Required work:
Report each line of the material below that contains the word "screenshot", copying every such line in full.

[Records for locating words and elements]
###

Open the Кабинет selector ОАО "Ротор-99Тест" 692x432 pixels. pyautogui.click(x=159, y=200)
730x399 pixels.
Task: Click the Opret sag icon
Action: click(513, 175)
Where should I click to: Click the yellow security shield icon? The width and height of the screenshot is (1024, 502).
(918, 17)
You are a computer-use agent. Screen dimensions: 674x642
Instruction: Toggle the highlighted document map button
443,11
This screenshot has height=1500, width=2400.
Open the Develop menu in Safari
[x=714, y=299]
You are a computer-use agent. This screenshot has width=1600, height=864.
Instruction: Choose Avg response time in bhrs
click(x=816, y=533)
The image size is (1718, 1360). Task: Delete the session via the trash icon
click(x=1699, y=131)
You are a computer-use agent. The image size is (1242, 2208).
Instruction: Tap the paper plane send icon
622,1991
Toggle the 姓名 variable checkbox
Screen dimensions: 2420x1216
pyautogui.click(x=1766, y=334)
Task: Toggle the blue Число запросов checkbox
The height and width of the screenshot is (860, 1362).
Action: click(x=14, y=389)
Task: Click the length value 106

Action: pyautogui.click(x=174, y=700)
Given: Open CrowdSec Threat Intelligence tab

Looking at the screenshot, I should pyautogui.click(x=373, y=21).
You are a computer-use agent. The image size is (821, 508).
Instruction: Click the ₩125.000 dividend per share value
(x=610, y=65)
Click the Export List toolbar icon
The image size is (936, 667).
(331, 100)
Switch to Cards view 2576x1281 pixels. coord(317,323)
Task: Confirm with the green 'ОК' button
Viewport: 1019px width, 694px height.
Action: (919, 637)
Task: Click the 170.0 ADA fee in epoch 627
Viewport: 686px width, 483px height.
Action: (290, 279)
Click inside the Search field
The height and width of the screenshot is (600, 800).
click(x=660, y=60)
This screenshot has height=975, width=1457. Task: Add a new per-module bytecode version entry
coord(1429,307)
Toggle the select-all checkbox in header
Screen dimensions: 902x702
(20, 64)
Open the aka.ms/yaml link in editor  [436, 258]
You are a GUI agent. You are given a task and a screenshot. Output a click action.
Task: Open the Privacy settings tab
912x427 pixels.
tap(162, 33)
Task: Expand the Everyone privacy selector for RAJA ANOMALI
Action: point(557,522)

###

Exercise result:
Where should I click to: Click the yellow security shield icon? The width and height of the screenshot is (1024, 502).
This screenshot has height=1500, width=2400.
You are a computer-use agent. This screenshot has width=1600, height=864.
The height and width of the screenshot is (860, 1362).
Looking at the screenshot, I should pyautogui.click(x=373, y=21).
The height and width of the screenshot is (600, 800).
This screenshot has height=975, width=1457. Task: Add a new per-module bytecode version entry
You are a GUI agent. You are given a task and a screenshot. Output a click action.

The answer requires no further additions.